Activity:
The task calls for the line containing "Screen dimensions: 917x1316" and all later lines, through the end of the entries below, to be set down exactly and without pictures.

Stored data:
☆ ☆ ☆

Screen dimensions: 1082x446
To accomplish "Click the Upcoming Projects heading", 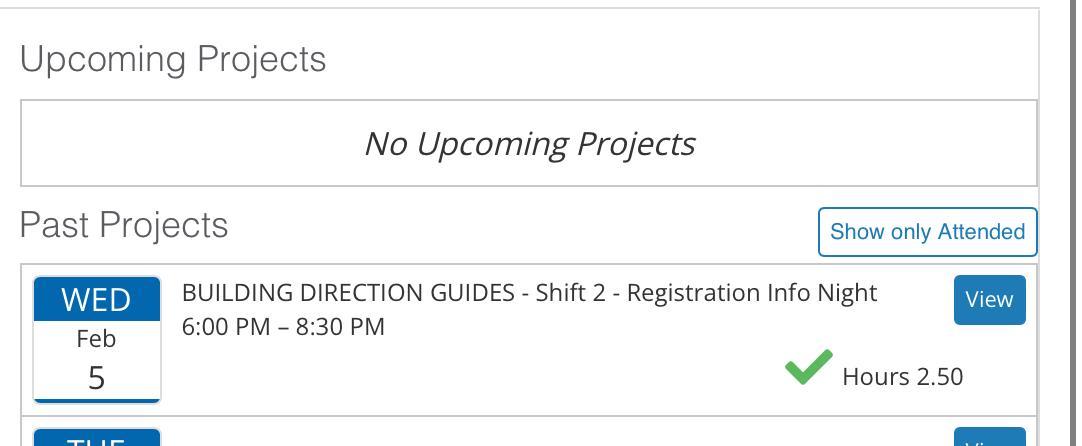I will (173, 59).
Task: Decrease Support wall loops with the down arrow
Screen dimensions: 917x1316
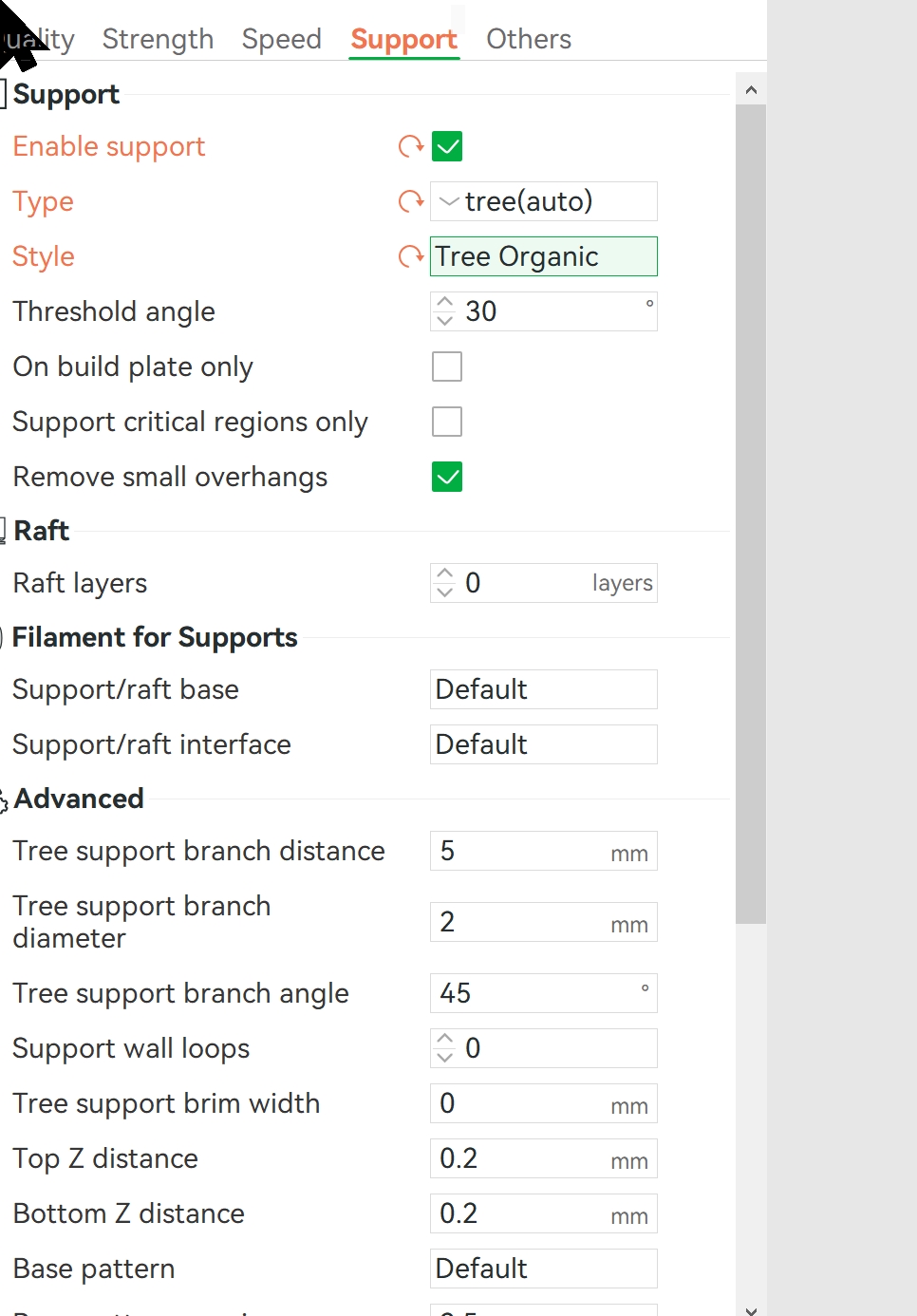Action: coord(444,1058)
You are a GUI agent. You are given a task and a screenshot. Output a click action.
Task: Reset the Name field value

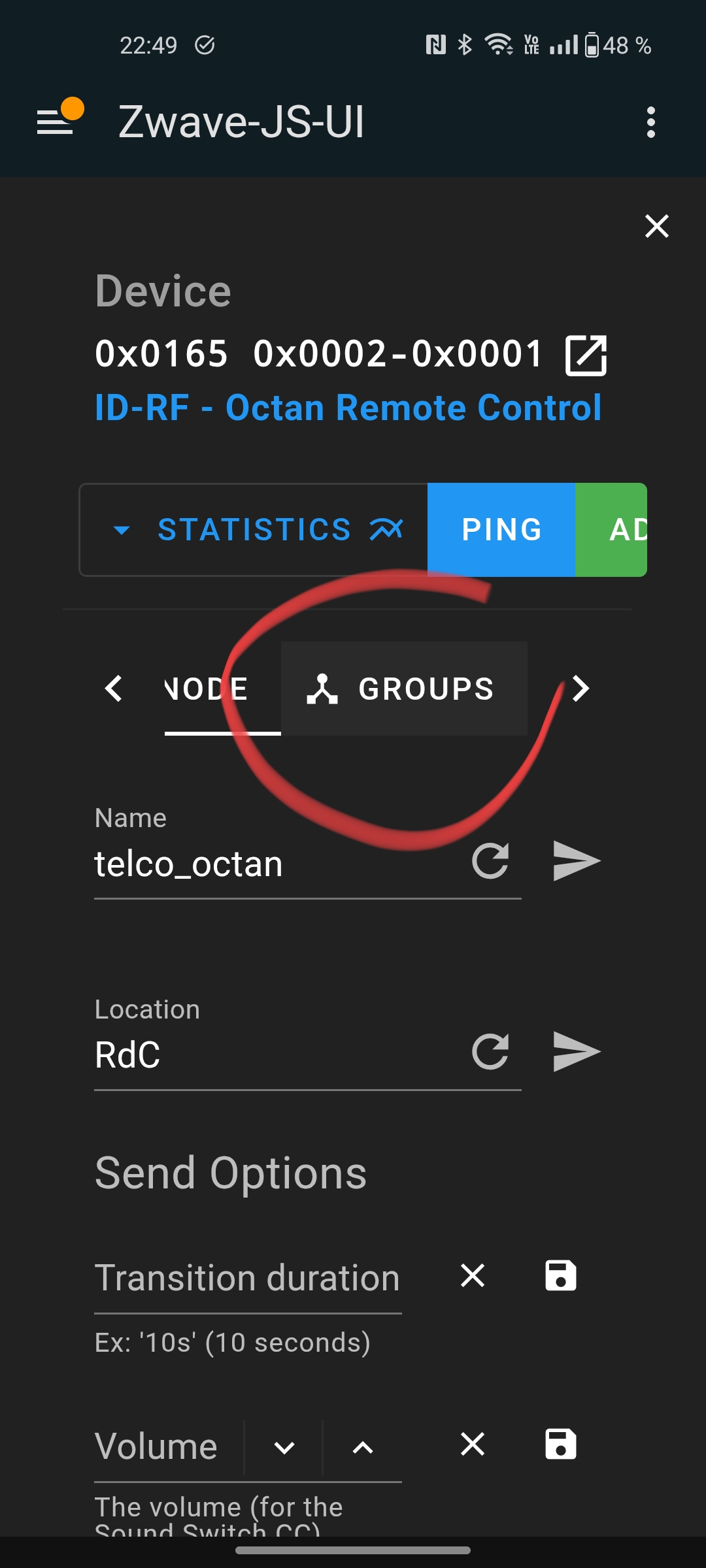[x=490, y=861]
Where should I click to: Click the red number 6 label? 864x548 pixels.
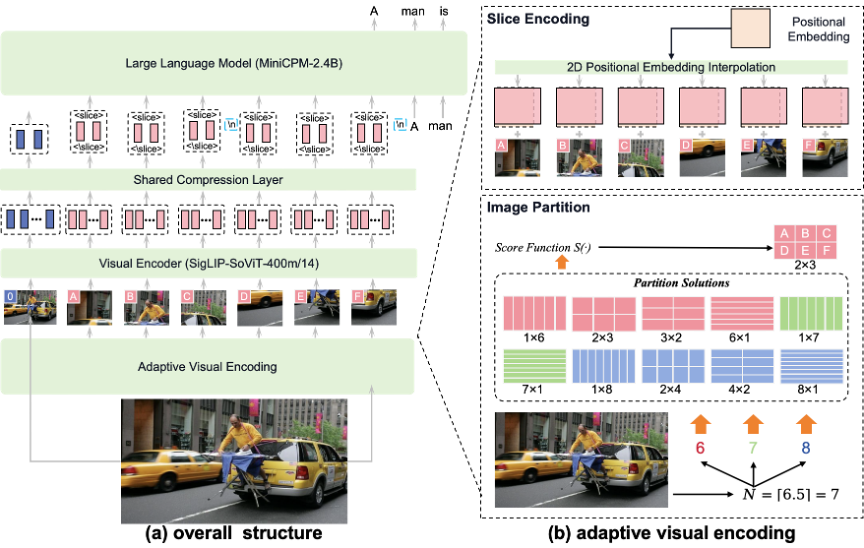pos(699,448)
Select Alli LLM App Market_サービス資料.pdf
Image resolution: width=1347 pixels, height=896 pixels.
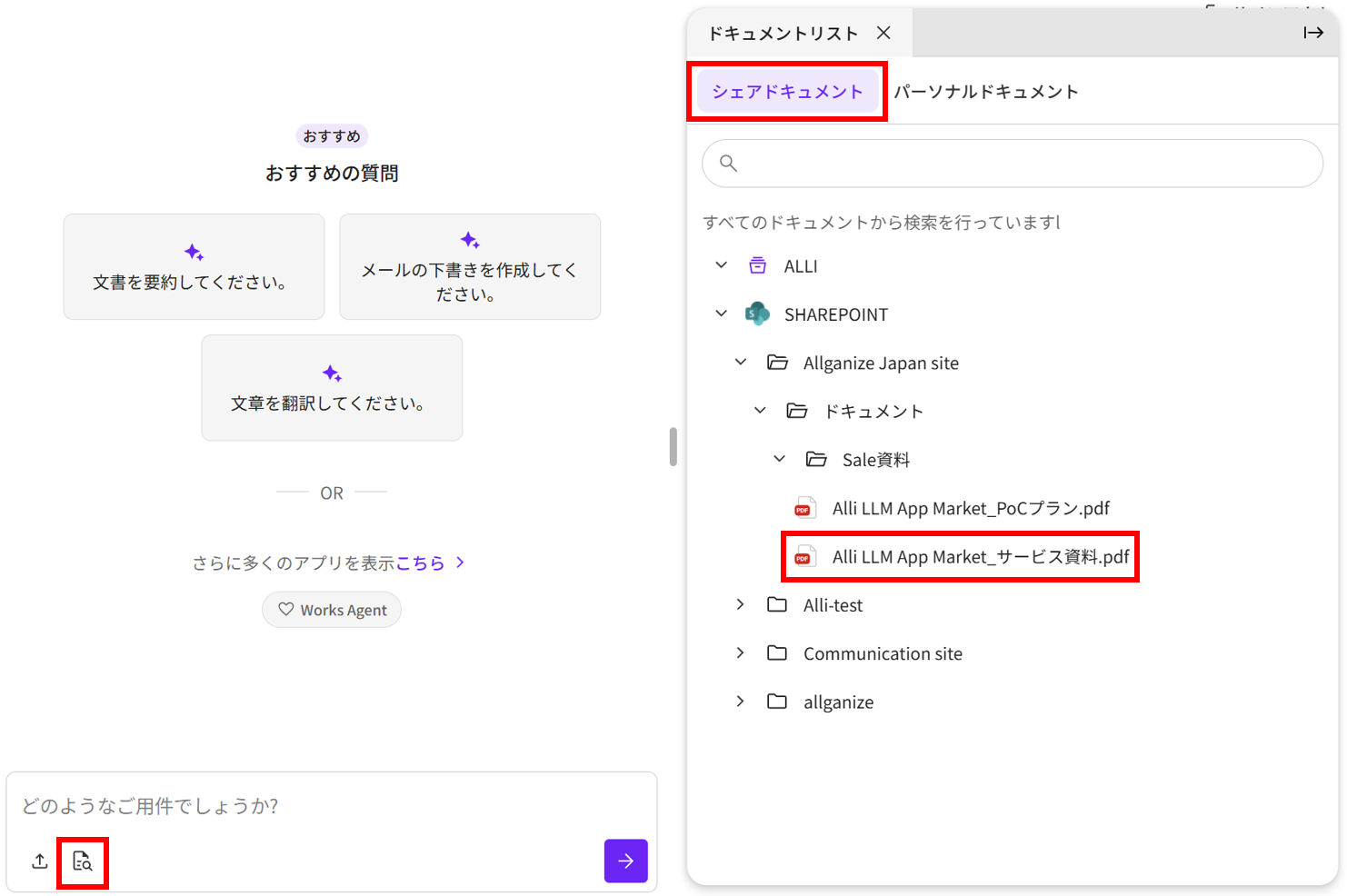[x=980, y=557]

☆ ☆ ☆

Written response:
Screen dimensions: 917x1316
Action: coord(444,1058)
You are a GUI agent. You are given a task and a screenshot. Output a click action.
Task: Reset the Name field value

[x=490, y=861]
Where should I click to: Click the red number 6 label? 864x548 pixels.
pos(699,448)
Select Alli LLM App Market_サービス資料.pdf
Image resolution: width=1347 pixels, height=896 pixels.
[x=980, y=557]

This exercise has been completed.